Sul piano sostanziale, lo stesso Mattarella (già giudice costituzionale) è stato protagonista nel 2017 di un caso senza precedenti: ha negato la promulgazione e rinviato alle Camere un provvedimento di legge già votato virtualmente all’unanimità dai parlamentari sul contrasto al finanziamento alla produzione di mine anti-uomo. Nel mirino del Quirinale è finita la previsione di uno “scudo penale” per una serie limitata di soggetti che rivestissero ruoli apicali e di controllo (per esempio, i vertici degli istituti bancari, delle società di intermediazione finanziaria e degli altri intermediari abilitati).

Una volta che un provvedimento di legge è in vigore, qualunque soggetto titolato può poi ricorrere alla Consulta, sollevando questioni di costituzionalità.

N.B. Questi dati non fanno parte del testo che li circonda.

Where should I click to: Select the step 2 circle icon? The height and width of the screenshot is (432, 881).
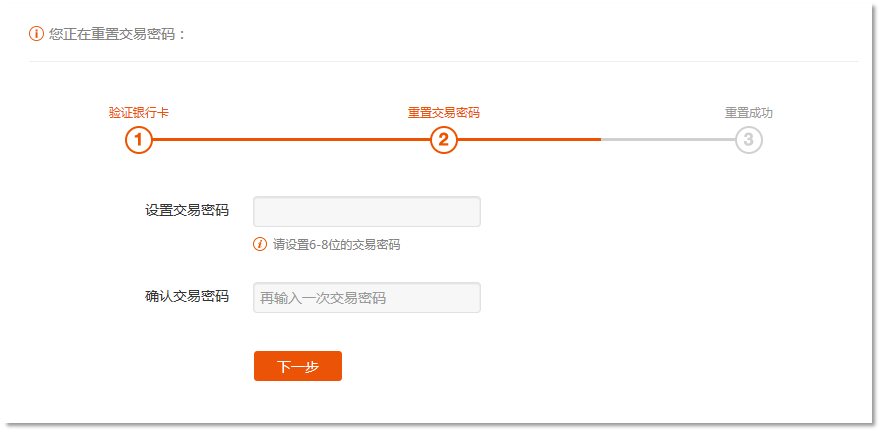pyautogui.click(x=444, y=140)
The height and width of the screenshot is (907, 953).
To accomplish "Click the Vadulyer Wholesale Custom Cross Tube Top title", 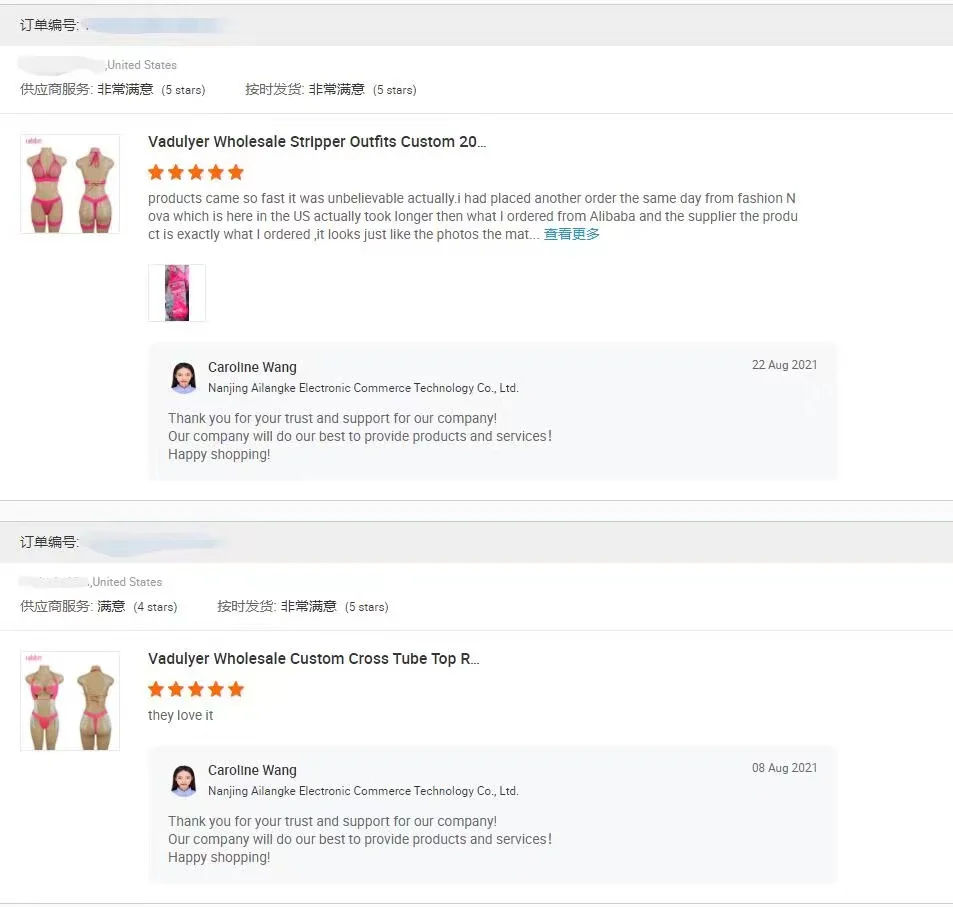I will (314, 659).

È stato così per l’originario “decreto sicurezza” varato dal vicepremier e ministro dell’Interno nell’ottobre 2018.

Già nei primi giorni del 2019, cinque Regioni si sono appellate alla Consulta: Calabria, Emilia-Romagna, Marche, Toscana e Umbria. La Corte si è pronunciata lo scorso 20 giugno (con motivazioni depositate il 25 luglio, mentre era in corso la discussione parlamentare sul decreto-bis), respingendo la fondatezza dei ricorsi per assenza di motivazione. L’ufficio comunicazione della Corte ha specificato che “la Corte ha ritenuto che le nuove regole su permessi di soggiorno, iscrizione all’anagrafe dei richiedenti asilo e Sprar sono state adottate nell’ambito delle competenze riservate in via esclusiva allo Stato in materia di asilo, immigrazione, condizione giuridica dello straniero e anagrafi (articolo 117, secondo comma, lettere a, b, i, della Costituzione), senza che vi sia stata incidenza diretta o indiretta sulle competenze regionali”. La Corte ha ritenuto però che sia stata “violata l’autonomia costituzionalmente garantita a comuni e province rispetto ai forti poteri che la legge attribuiva ai prefetti”.

Nei giorni dell’approvazione del decreto-bis, un magistrato del Tribunale di Milano ha rimesso alla valutazione della Consulta la norma del primo decreto che nega al migrante in possesso di permesso di soggiorno per richiesta di asilo l’iscrizione all’anagrafe (la regola era già stata disattesa da giudici di Firenze, Bologna e Genova).

Lo scorso novembre, infine, la Corte di Cassazione a sezioni riunite ha stabilito che il decreto Salvini non può essere applicato in modo retroattivo, ma ha precisato che “il solo dato di essersi inseriti socialmente e economicamente nella società italiana non è sufficiente per dare ai migranti il permesso di soggiorno per motivi umanitari: occorre comparare anche la ‘specifica compromissione’ dei diritti umani nel paese di origine di chi richiede il permesso di soggiorno per motivi umanitari”.

In attesa di nuovi possibili sviluppi sul fronte articolato delle magistrature, il confronto sui decreti sicurezza, nell’immediato, sembra destinato a continuare su un terreno essenzialmente politico. Un terreno dove certamente, da tempo, trova spazio di assodata legittimità costituzionale un modus operandi del Presidente della Repubblica ispirato a un’interpretazione avanzata del suo ruolo di garanzia ultima della vita della Repubblica: come ha ricordato anche l’ex presidente della Corte costituzionale Giovanni Maria Flick, proprio all’indomani della promulgazione del decreto-bis. “È giusto che il presidente della Repubblica prenda una decisione di moral suasion, come ha già fatto la prima volta” ha detto Flick, che pure ha detto di aver “amaramente constatato che, se si ripete il bis, vuol dire che l’ammonimento non ha funzionato. Il presidente della Repubblica non ha il potere di bloccare una legge, ma può soltanto ammonire e chiedere che venga riesaminata. In questo caso perché vengono meno princìpi del diritto e dell’etica internazionale, del modo di convivere e il principio del salvataggio in mare”.